Author(s)
|
Guan, Wen (Brookhaven National Laboratory (US)) ; Barreiro Megino, Fernando Harald (University of Texas at Arlington (US)) ; De, Kaushik (University of Texas at Arlington (US)) ; Karavakis, Edward (Brookhaven National Laboratory (US)) ; Lin, Fa-Hui (University of Texas at Arlington (US)) ; Maeno, Tadashi (Brookhaven National Laboratory (US)) ; Nilsson, Paul (Brookhaven National Laboratory (US)) ; Wenaus, Torre (Brookhaven National Laboratory (US)) ; Zhang, Rui (University of Wisconsin Madison (US)) ; Zhao, Xin (Brookhaven National Laboratory (US)) ; Yang, Zhaoyu (Brookhaven National Laboratory (US)) |
Abstract
| The growing complexity of high energy physics analysis often involves running a large number of different tools. This demands a multi-step data processing approach, with each step requiring different resources and carrying dependencies on preceding steps. It’s important and useful to have a tool to automate these diverse steps efficiently. With the Production and Distributed Analysis (PanDA) system and the intelligent Data Delivery Service (iDDS), we provide a platform for coordinating sequences of tasks with a workflow, orchestrating the seamless execution of tasks in a specified order and under predefined conditions, in order to automate the task sequence.

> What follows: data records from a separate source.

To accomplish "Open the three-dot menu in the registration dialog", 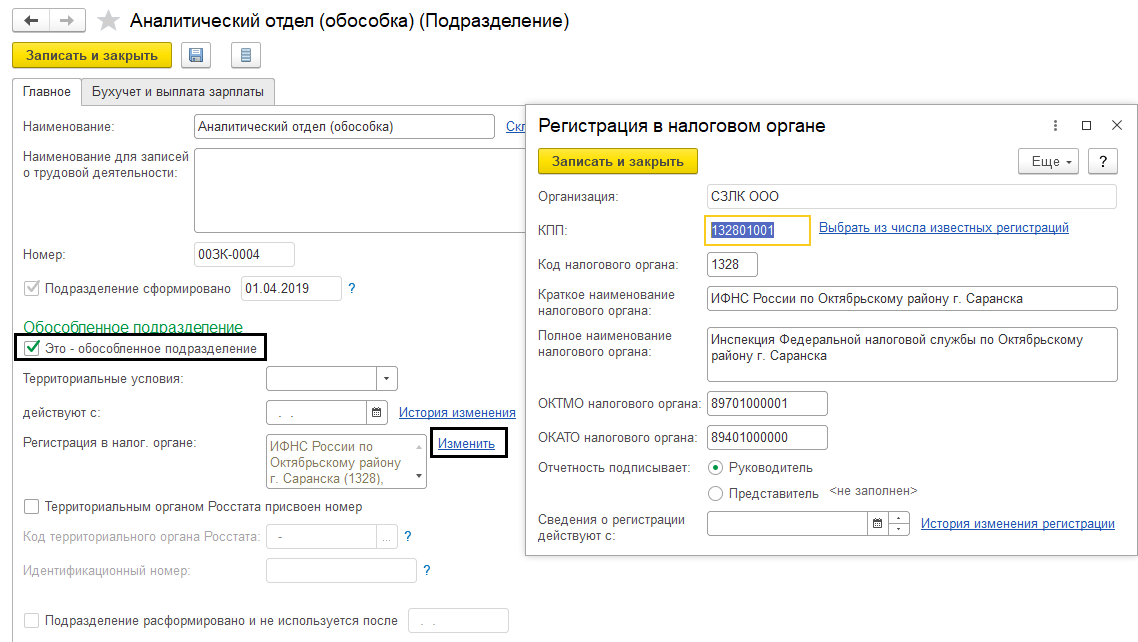I will point(1055,126).
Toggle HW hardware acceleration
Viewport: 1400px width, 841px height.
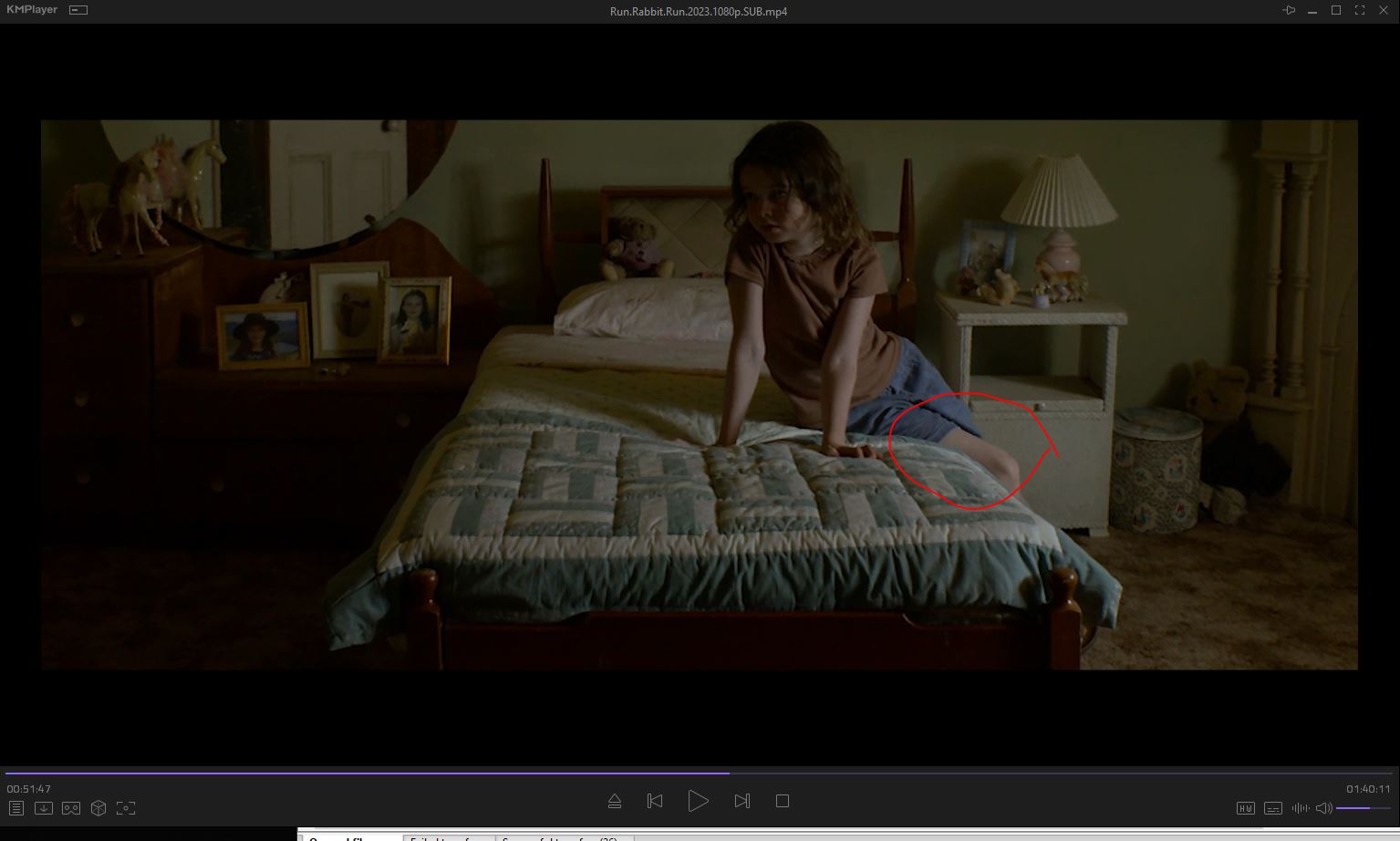[x=1245, y=808]
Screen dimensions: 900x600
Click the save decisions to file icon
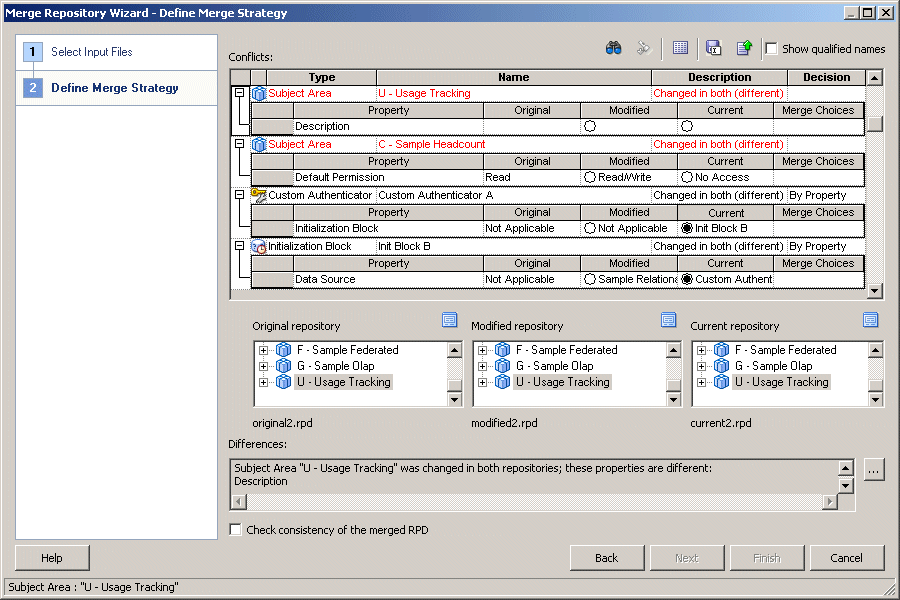pyautogui.click(x=713, y=48)
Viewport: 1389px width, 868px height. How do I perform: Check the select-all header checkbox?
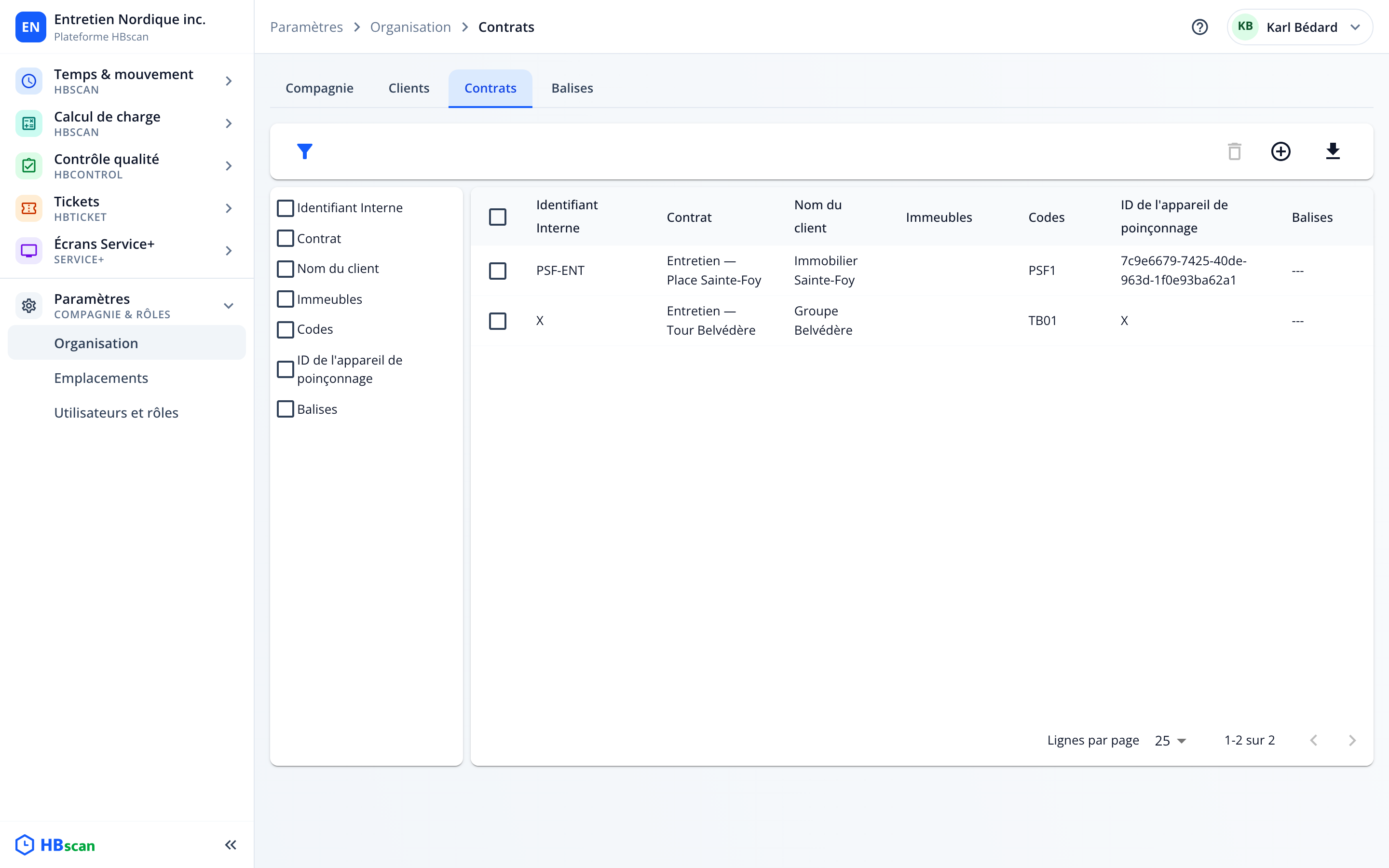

In this presentation, we will present our efforts, beginning with an overview of the platform's architecture. We'll then describe a user-friendly interface with workflows described in python and tasks described by python functions. Next, we detail the flow to transform python functions into tasks and schedule tasks to distributed heterogeneous resources, coupled with a messaging-based asynchronous result-processing mechanism. Finally, we'll showcase a practical example illustrating how this platform effectively converts a machine learning hyperparameter optimization processing on an ATLAS ttH analysis to a distributed workflow. |